Vicky Gangapersa­ud told Stabroek News that his five-months pregnant wife who suffered from asthma went to the Port Mourant Hospital around 5 am on Saturday because she ‘took in’ with the condition. He said the nurse put her outside to sit and wait. At around 8 am the nurse called her inside and gave her an injection, then told her to wait outside again. The nurse then called her back inside and transferre­d her to the New Amsterdam Hospital from where she was subsequent­ly transferre­d to the COVID hospital in Liliendaal, Greater Georgetown.

Gangapersa­ud said that he did not know at that time that the doctors would have transferre­d her to the COVID hospital but instead his brother went to the Georgetown Public Hospital thinking that she was there. He said that he did not see the need for her to go to the Liliendaal facility since she was fully vaccinated and she was with the family and there were no symptoms of COVID.

He said around 9 pm on Saturday the hospital him called him and said, “Her heart stopped pumping, and she’s not coming back, her heart failed.” He said the body was taken to the Memorial Gardens Funeral Home where a post mortem is to be conducted on the body. He still does not understand how she ended up in that situation because she was born with asthma and “there is no way she can contract COVID, she was with us all the time, and if she had that we will have it too. Also she’s fully vaccinated, just that she’s asthmatic.”

On Monday Minister of Health, Dr Frank Anthony stated that two maternity deaths at the Georgetown Public Hospital over the weekend occurred because of complicati­ons and announced that an internal investigat­ion into both cases has begun.

Further, an external independen­t investigat­ion will be done to ascertain if there were any gaps during the delivery of healthcare to both patients.

Speaking during Monday’s COVID19 briefing, the minister also noted that it is the GPH’s protocol that maternal deaths occurring at the institutio­n undergo a thorough internal review by a special staff committee. An external investigat­ion will be done by the maternal mortality review committee (a body independen­t of the hospital). Dr Anthony said that all documentat­ion relating to both cases has been sent to the committees and that findings from the internal and external reviews will aid the ministry in addressing any gaps in delivering maternal health care.
++++++++++
Carry on the news report about the asthmatic pregnant woman's death and the health minister's announced investigations, starting after its last sentence.

Given material →
++++++++++
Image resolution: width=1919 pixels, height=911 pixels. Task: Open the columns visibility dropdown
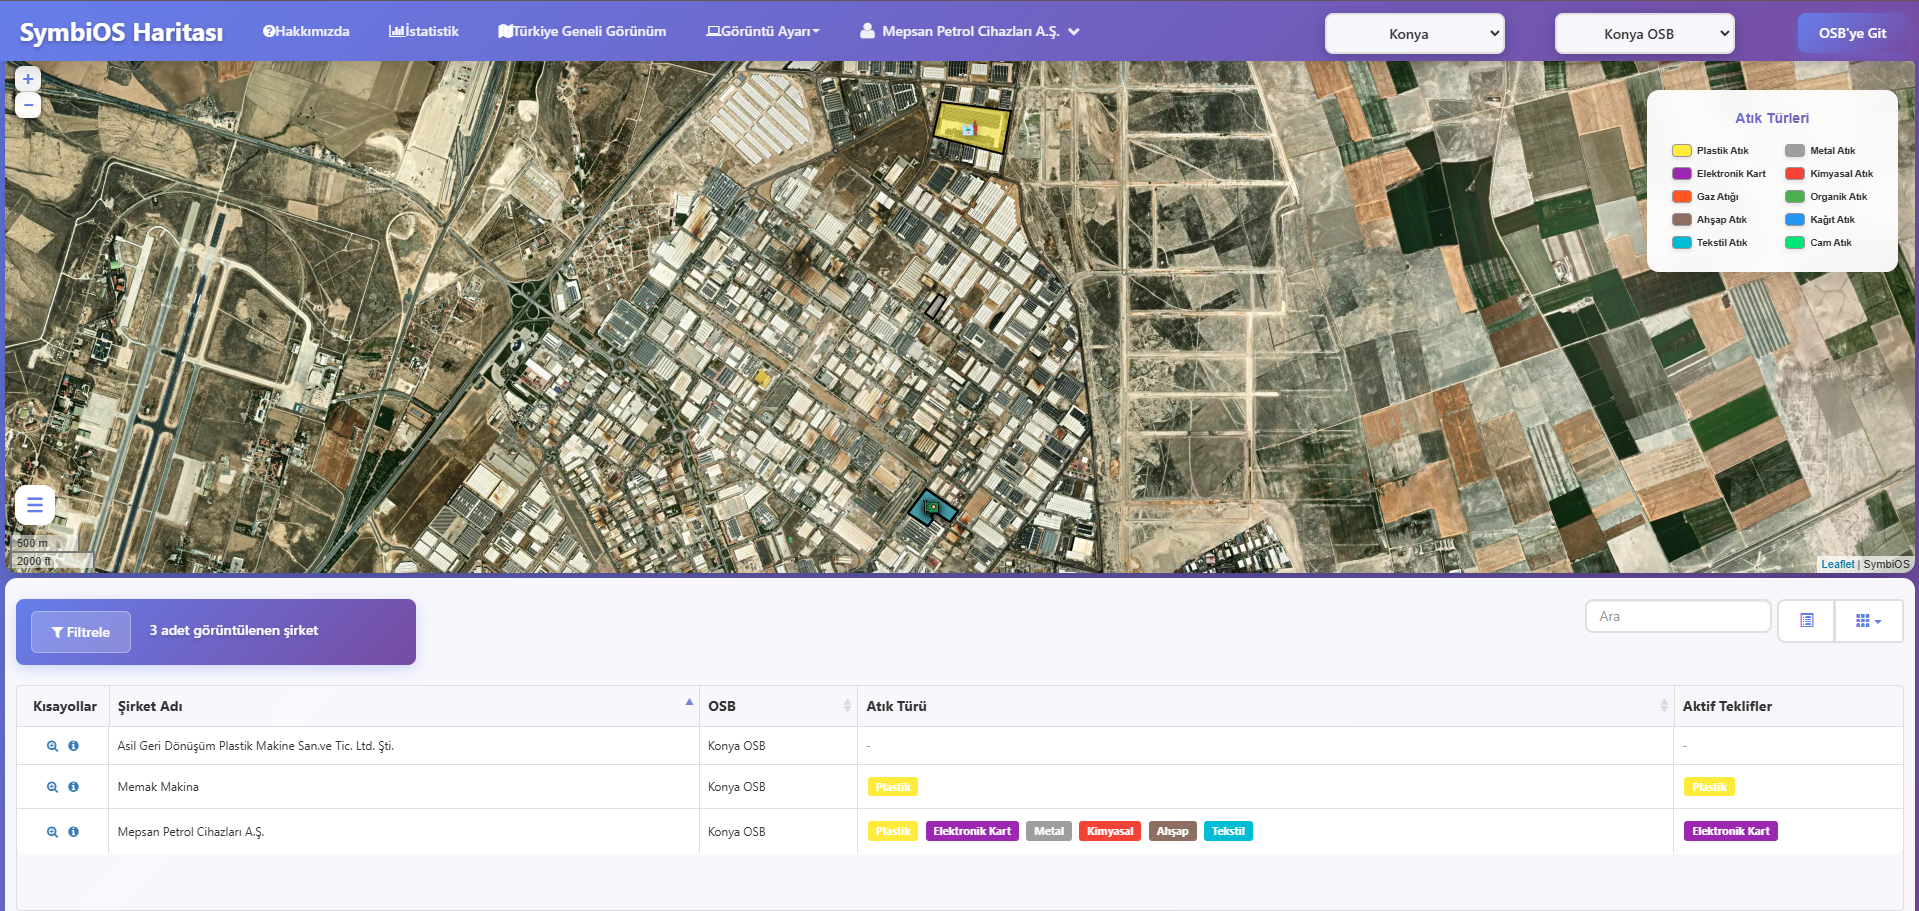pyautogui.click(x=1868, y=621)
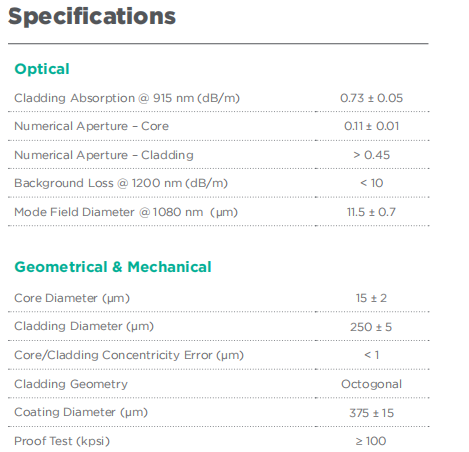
++++++++++
Final answer →
He did not identify the two women but said that in the first case, a 40-yearold Region Six patient (Tulsie) died on Saturday at the Liliendaal Infectious Diseases Hospital after she and her unborn child developed a number of complicati­ons. Anthony said that the patient was first admitted to the New Amsterdam Hospital, and after having developed a number of complicati­ons, had to be intubated and later referred to Georgetown. The patient and unborn child died at the COVID hospital despite numerous attempts by doctors to save both.

In the second case, which occurred on Sunday, the hospital disclosed that a 19-year-old patient died and one of her twins was stillborn. Anthony disclosed that this patient had preeclamps­ia (a high blood pressure disorder) even before being admitted to the Diamond Diagnostic Centre. He explained that this condition resulted in the patient having several seizures. The patient was then referred to the Georgetown Public Hospital, where she died as a result of her complicati­ons.

These two deaths followed closely on the passing of two other women and their unborn children at the GPH. On October 20, Rashanna Dindayal, 31, and her unborn child died. Rashanna, a mother of two from Lodge, Georgetown, apparently collapsed at the hospital while making her way to the washroom unattended. She was said to have suffered a severe head wound and died thereafter.

In the second case, on October 29, a 39-year-old mother of five, Navita Maraj, and her unborn child, died at the GPH at around 1:30 am. According to her husband, Phillip James, she had been administer­ed oxytocin tablets to induce labour. Based on his account, she was considered a high-risk patient because of an unspecifie­d complicati­on, and it had been agreed that she would undergo a Caesarean section. There is now a fundamenta­l disagreeme­nt between him and the attending doctor over whether it was a C-section or a traditiona­l delivery that she had agreed upon. The hospital has not provided further updates to the respective families of the deceased.